Também Donald Trump, o ex-presidente Bill Clinton, Elon Musk e Bill Gates têm os seus nomes expostos nos referidos ficheiros. Mas voltemos à antiga duquesa de York que mesmo quando vê o seu mundo a desabar não prescinde dos luxos a que está habituada desde que casou com o filho da falecida rainha Isabel II de Inglaterra.
Ainda muito recentemente quando o ex-marido era detido para interrogatório, ela usufruia dos serviços de uma clínica de luxo na Suíça, indiferente a todo o turbilhão que estava a acontecer com o pai das suas duas filhas.

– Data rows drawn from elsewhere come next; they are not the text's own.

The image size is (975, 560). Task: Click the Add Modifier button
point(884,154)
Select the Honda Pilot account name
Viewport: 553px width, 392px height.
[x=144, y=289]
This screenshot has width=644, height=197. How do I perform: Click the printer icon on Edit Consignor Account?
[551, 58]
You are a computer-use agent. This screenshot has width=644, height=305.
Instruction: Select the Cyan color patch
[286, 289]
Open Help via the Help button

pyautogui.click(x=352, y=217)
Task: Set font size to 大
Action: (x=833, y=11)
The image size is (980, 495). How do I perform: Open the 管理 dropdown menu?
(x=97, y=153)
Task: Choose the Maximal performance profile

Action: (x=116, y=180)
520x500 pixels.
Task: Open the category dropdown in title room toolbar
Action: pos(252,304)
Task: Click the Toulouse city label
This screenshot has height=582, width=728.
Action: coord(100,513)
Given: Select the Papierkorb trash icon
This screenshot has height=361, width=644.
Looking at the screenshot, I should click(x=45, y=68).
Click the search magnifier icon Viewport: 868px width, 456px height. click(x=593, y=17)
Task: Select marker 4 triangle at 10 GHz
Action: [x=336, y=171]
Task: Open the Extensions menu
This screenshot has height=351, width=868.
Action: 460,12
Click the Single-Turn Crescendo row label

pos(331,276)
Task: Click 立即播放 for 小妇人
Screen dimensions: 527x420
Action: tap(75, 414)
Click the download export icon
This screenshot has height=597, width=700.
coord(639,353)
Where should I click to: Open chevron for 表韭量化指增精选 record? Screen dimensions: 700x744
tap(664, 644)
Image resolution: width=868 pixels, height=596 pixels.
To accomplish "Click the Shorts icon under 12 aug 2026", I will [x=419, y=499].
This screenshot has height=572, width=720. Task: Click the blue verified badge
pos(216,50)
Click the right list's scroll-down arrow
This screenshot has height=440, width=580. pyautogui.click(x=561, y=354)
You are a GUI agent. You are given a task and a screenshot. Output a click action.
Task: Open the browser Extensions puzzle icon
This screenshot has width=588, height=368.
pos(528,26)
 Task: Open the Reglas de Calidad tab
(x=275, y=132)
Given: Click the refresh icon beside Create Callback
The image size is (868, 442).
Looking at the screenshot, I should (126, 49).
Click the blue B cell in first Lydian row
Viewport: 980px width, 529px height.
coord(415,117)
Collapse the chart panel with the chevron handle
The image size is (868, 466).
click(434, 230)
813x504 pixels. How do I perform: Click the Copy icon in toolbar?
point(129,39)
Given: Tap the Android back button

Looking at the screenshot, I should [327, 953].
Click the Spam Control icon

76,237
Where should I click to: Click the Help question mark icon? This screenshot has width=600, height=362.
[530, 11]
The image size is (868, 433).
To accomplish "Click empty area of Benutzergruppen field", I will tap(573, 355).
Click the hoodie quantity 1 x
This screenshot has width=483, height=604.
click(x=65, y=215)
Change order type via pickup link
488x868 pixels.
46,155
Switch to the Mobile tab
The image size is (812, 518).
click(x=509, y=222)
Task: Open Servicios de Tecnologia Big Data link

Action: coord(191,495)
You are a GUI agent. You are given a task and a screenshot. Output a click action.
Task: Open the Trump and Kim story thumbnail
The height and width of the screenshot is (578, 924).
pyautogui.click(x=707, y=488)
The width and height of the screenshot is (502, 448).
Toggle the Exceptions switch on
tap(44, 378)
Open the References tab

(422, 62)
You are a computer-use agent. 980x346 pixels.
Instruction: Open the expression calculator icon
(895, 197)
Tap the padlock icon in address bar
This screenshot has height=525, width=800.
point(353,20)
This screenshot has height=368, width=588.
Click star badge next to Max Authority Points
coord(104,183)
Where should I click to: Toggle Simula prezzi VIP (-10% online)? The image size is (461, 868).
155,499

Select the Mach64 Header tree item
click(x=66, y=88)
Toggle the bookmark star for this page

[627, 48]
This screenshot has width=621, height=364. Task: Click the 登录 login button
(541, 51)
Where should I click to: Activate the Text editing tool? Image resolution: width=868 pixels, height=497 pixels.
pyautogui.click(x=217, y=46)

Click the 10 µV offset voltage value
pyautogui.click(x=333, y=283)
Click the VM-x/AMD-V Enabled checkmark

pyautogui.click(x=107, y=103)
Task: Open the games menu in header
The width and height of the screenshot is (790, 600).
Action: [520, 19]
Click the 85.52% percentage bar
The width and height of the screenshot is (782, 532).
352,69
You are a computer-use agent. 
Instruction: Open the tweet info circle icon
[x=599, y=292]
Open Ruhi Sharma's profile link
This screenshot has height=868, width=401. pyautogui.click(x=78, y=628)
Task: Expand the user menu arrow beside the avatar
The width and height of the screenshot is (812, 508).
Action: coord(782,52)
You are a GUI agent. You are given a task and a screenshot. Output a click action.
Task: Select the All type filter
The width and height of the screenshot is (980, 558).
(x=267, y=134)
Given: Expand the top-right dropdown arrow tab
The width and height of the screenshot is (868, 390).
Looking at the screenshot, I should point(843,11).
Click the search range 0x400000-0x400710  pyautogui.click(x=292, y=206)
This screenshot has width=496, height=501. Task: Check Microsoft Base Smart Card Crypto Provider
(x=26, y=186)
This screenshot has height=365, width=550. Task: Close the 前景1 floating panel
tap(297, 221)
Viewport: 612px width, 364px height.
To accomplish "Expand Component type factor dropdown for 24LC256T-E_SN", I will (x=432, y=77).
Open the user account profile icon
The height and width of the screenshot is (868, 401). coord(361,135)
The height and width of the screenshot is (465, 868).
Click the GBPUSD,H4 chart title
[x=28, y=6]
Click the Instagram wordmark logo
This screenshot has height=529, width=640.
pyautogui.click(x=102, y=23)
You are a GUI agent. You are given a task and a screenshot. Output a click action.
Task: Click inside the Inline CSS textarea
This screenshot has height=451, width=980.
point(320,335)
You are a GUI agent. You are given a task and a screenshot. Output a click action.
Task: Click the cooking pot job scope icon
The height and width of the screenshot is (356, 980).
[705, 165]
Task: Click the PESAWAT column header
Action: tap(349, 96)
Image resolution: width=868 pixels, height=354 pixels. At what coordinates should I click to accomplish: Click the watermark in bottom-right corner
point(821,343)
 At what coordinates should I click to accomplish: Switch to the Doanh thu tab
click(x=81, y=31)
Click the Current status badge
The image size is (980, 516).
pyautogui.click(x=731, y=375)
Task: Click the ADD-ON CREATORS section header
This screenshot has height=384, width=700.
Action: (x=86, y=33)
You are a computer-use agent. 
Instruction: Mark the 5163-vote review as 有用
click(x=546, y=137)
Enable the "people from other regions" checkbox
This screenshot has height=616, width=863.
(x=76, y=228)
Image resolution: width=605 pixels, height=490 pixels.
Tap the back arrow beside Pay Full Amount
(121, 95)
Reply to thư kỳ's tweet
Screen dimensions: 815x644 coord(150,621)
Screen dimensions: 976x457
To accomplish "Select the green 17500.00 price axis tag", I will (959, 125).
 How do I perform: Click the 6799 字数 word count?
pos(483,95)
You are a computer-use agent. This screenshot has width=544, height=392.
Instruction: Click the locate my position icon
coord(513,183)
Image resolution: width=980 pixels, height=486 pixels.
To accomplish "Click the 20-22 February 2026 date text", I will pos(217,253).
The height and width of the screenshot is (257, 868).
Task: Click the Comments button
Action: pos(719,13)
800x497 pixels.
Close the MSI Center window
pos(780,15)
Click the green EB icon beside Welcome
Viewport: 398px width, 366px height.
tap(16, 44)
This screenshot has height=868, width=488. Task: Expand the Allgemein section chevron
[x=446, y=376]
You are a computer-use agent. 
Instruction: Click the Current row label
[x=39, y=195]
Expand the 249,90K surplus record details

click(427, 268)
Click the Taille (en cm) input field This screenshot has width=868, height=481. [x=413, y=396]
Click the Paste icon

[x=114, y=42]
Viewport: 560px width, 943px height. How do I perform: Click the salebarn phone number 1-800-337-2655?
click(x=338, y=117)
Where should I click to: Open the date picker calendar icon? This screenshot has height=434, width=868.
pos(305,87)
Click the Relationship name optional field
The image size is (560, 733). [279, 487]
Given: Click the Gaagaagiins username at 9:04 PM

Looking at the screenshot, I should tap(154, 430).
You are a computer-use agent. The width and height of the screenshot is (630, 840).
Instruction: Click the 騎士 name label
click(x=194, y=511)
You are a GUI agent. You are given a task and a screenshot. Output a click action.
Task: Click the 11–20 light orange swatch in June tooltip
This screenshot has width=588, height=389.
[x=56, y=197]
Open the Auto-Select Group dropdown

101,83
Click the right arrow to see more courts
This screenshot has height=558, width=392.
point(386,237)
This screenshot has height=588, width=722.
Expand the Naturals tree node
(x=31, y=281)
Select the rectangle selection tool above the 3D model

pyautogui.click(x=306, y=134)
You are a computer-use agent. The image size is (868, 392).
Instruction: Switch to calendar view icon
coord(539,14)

Mas pelo que é revelado, Fergie, como também é conhecida, sempre foi assim... dada a extravagâncias e muito ficada em si própria e no seu bem-estar.
A verdadeira extensão do louco estilo de vida de Sarah Ferguson é exposta no livro de Andrew Lownie, 'Entitled – The Rise and Fall of the House of York', publicado em 2025. O ator dá como exemplo das suas extravagâncias os jantares sumptuosos exigia que fossem servido em sua casa, houvessem ou não convidados.
"Todas as noites, ela exigia enormes quantidades de carne de vaca, uma perna de cordeiro e um frango, dispostos na mesa de jantar como se de um banquete medieval se tratasse. Era um banquete do qual Henrique VIII se teria certamente orgulhado", escreve Lownie.
Geralmente, estes jantares eram serviços a apenas três pessoas: a Fergie e às suas duas filhas, Beatrice e Eugenie, ainda crianças. Como se depreende a grande parte da comida não era consumida e, por isso, acabava invariavelmente no lixo, pois Fergie não admitia que em sua casa se fizessem reaproveitamentos ou que as sobras voltassem no dia seguinte à mesa.
"Não se fazia nenhuma tentativa de guardar a comida para o dia seguinte. Ela simplesmente ficava lá a noite toda e era deitada fora no dia seguinte", dá conta o autor. Quer isto dizer que eram fortunas deitadas ao lixo. Absurdo era também o número de funcionários que trabalhavam em sua casa: 30. Dois deles supostamente não tinham outra função além de limpar as fezes dos cães.
Sarah Ferguson nunca viajava sem levar consigo cerca de 25 malas. De acordo com Lownie, cinco delas eram usadas exclusivamente para cosméticos e joias. Essas viagens luxuosas eram frequentemente financiadas por amigos, entre os quais, segundo investigações recentes, estaria Jeffrey Epstein. Além disso, era obcecada por compras. Gostava fortunas em roupa no Harrods e outras casas de marcas de luxo.